Tasks:
- 1) In the passage on prison heat, rewrite the part starting with "As scorching temperatures" and going on through "on temperature regulation.", swapping "heat waves" for "hot spells".
- 2) List every numerical figure stated in the passage on prison heat.

Excerpt to read:
☆ ☆ ☆ ☆

Climate change is exacerbating the danger. But no prisoners are sentenced “to swelter to death in a confined space,” a civil rights attorney says.

As scorching temperatures sweep across the country again this week, one group of Americans is living day-to-day with limited air-conditioning and few options for staying cool: the 2 million men and women in state and federal prisons.

These punishing heat waves, which are expected to intensify in frequency and severity because of climate change, pose what prisoner advocates say is a deadly danger to much of the nation’s incarcerated population. Legislation pending in Congress notes that 13 states in the South and Midwest lack universal air-conditioning requirements for their prison facilities, with 22 states lacking even policies on temperature regulation.

“This is probably the greatest health and safety issue facing the prison population,” said David Fathi, director of the ACLU National Prison Project, who has been working on the issue for more than two decades. “When people argue, ‘I didn’t have air conditioning growing up,’ it’s also important to realize that we could leave our homes and go to the mall or a library. Those in prisons are sitting ducks.”

☆ ☆ ☆ ☆

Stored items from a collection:
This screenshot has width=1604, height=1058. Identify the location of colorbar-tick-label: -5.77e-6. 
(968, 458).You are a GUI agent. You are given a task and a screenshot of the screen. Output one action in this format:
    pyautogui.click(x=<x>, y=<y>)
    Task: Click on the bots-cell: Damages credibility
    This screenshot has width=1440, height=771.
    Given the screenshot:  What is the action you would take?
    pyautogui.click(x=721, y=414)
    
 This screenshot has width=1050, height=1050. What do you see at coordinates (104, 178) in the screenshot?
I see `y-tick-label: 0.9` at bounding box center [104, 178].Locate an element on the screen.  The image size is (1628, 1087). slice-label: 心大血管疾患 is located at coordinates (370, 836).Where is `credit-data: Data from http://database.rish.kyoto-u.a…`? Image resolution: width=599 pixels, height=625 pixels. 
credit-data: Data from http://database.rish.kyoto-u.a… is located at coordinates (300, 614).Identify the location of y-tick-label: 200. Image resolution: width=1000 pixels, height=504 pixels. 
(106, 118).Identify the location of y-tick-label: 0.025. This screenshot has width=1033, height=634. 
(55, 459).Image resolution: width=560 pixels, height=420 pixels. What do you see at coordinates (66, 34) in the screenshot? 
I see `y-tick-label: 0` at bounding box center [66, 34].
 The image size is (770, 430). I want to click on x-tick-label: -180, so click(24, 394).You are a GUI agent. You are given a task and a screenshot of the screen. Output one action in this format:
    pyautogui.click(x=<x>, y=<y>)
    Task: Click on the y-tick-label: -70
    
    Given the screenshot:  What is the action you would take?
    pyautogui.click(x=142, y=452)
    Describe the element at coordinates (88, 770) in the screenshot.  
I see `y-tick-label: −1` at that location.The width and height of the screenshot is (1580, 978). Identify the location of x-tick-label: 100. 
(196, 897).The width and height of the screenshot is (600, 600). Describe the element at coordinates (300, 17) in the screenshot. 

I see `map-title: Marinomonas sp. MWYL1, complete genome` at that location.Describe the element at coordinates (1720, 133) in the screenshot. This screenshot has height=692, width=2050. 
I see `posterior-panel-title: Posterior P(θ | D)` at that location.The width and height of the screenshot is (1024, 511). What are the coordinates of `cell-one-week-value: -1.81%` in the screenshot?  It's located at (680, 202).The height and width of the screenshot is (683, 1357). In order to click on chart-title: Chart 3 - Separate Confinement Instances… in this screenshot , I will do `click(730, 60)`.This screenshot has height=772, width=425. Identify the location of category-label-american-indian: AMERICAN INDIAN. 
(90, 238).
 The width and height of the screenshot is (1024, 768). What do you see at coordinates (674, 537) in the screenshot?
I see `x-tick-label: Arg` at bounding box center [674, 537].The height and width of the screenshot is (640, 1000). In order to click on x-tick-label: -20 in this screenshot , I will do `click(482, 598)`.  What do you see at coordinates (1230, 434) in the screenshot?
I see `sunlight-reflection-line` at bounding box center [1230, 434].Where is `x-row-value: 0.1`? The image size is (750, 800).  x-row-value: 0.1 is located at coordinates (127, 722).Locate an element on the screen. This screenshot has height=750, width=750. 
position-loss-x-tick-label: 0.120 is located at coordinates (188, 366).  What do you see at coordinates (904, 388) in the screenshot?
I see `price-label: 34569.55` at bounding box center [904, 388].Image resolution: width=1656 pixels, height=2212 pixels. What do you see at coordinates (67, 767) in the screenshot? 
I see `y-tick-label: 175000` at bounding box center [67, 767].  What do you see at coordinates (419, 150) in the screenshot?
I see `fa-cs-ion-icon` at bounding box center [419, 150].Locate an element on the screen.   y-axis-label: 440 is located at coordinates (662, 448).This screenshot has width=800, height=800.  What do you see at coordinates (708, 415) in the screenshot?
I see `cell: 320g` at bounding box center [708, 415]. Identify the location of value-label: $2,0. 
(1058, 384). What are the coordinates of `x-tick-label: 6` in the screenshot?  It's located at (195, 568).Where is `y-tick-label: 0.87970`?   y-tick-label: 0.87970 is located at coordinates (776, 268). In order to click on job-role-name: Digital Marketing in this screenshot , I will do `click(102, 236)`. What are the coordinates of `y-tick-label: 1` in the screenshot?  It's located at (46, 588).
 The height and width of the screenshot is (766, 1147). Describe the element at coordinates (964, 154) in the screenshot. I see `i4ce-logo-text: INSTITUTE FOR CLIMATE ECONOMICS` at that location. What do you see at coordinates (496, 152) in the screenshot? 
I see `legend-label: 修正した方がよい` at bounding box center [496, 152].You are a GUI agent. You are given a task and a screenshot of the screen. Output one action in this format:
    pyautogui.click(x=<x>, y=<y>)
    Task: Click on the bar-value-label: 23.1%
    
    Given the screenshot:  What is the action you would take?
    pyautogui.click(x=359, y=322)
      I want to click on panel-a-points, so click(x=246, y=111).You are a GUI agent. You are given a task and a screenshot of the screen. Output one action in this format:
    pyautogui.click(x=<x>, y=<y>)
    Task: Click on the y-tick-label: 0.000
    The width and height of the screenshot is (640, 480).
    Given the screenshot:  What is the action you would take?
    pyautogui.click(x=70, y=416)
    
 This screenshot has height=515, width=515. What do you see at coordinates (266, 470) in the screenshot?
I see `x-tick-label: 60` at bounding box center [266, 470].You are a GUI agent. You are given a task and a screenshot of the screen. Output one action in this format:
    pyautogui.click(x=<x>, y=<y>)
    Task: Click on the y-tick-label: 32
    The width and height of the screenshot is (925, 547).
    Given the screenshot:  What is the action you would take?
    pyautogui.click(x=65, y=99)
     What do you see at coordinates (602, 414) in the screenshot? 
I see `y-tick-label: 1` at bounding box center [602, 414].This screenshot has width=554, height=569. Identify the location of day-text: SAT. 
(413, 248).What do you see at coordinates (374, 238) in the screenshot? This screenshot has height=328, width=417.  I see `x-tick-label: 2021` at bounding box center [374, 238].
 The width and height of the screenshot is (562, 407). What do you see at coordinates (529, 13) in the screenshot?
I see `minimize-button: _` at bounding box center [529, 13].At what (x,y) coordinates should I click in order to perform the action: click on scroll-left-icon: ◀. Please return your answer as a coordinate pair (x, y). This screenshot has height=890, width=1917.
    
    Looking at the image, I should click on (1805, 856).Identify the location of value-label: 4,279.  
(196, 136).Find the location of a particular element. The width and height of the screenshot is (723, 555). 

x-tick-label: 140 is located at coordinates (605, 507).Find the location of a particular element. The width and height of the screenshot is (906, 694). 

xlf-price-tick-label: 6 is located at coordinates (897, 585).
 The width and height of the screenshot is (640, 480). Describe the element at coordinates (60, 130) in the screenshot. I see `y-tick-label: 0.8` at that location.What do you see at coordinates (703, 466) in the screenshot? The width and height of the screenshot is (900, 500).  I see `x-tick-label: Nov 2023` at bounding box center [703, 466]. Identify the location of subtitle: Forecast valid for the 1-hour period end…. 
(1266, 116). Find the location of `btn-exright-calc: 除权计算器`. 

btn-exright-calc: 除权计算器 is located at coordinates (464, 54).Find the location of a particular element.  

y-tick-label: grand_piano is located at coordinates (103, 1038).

☆ ☆ ☆ ☆

Responses for each task:
- 1)
As scorching temperatures sweep across the country again this week, one group of Americans is living day-to-day with limited air-conditioning and few options for staying cool: the 2 million men and women in state and federal prisons.

These punishing hot spells, which are expected to intensify in frequency and severity because of climate change, pose what prisoner advocates say is a deadly danger to much of the nation’s incarcerated population. Legislation pending in Congress notes that 13 states in the South and Midwest lack universal air-conditioning requirements for their prison facilities, with 22 states lacking even policies on temperature regulation.

- 2)
- 2 million
- 13
- 22
- two decades